[Opening Entries supplied section]

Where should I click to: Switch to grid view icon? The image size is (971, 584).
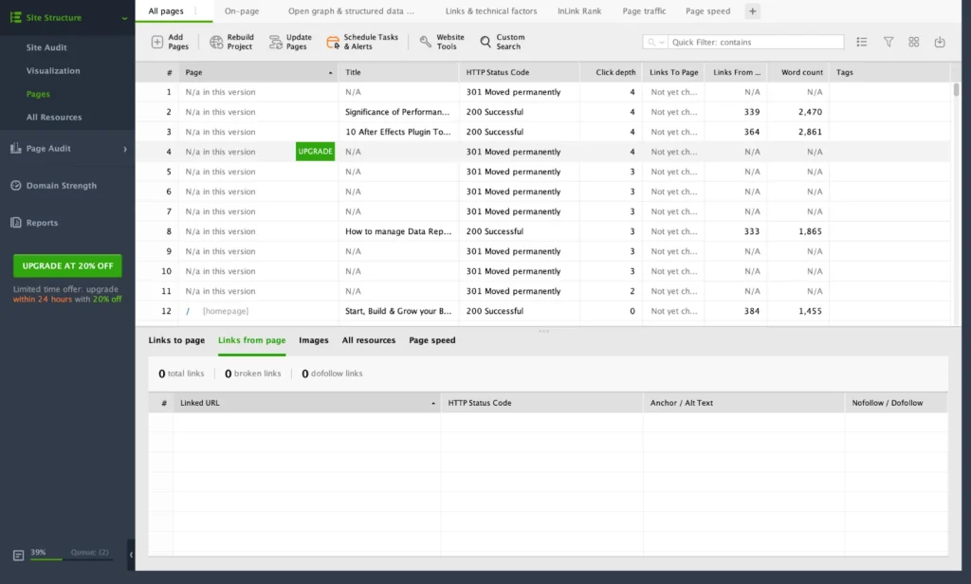914,43
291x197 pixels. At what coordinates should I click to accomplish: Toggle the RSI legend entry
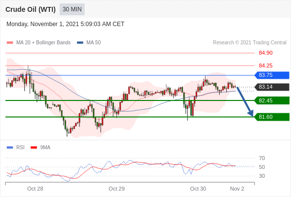[x=16, y=148]
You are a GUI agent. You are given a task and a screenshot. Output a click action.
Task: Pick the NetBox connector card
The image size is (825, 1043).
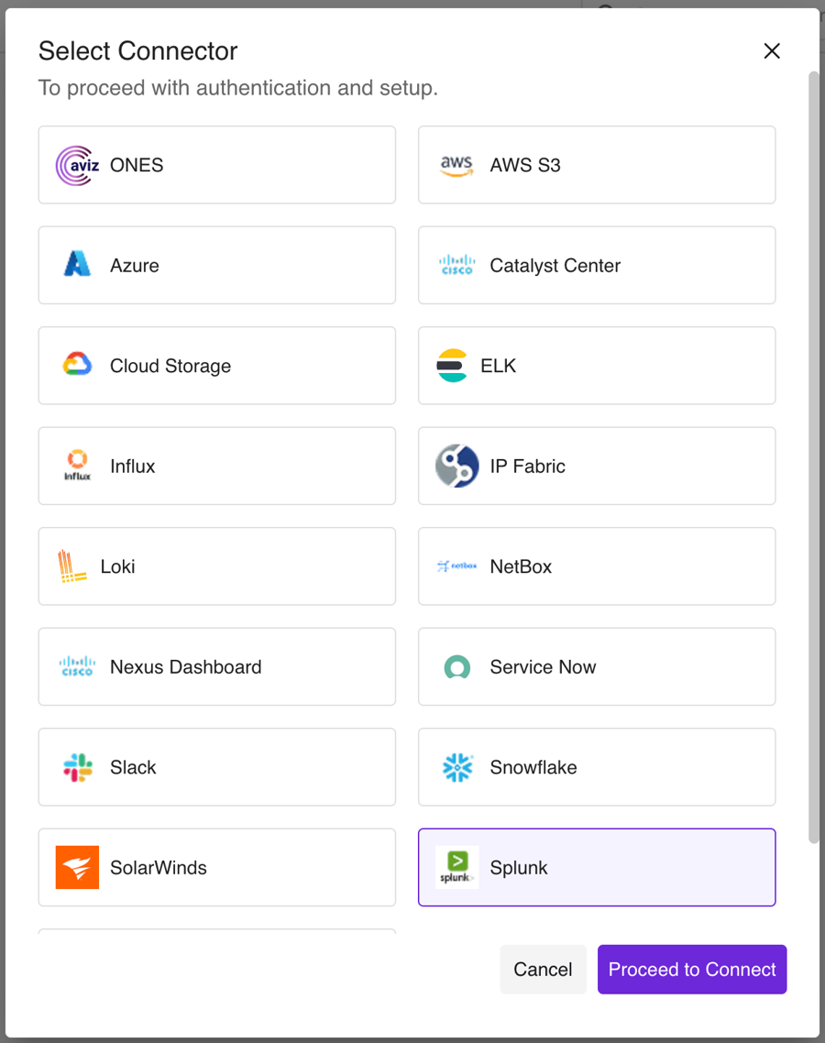tap(596, 566)
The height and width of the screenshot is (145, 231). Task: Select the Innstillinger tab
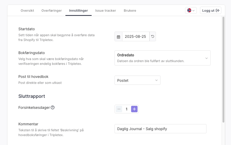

[Closing Entries supplied section]

All lines above must be repeated exactly, and the pictures must be omitted.

Where should I click to: Switch to grid view icon? The image size is (971, 584).
914,43
291x197 pixels. At what coordinates should I click to accomplish: Toggle the RSI legend entry
[x=16, y=148]
You are a GUI agent. You are given a task and a screenshot. Output a click action.
Task: Pick the NetBox connector card
The image size is (825, 1043).
tap(596, 566)
The height and width of the screenshot is (145, 231). Task: Select the Innstillinger tab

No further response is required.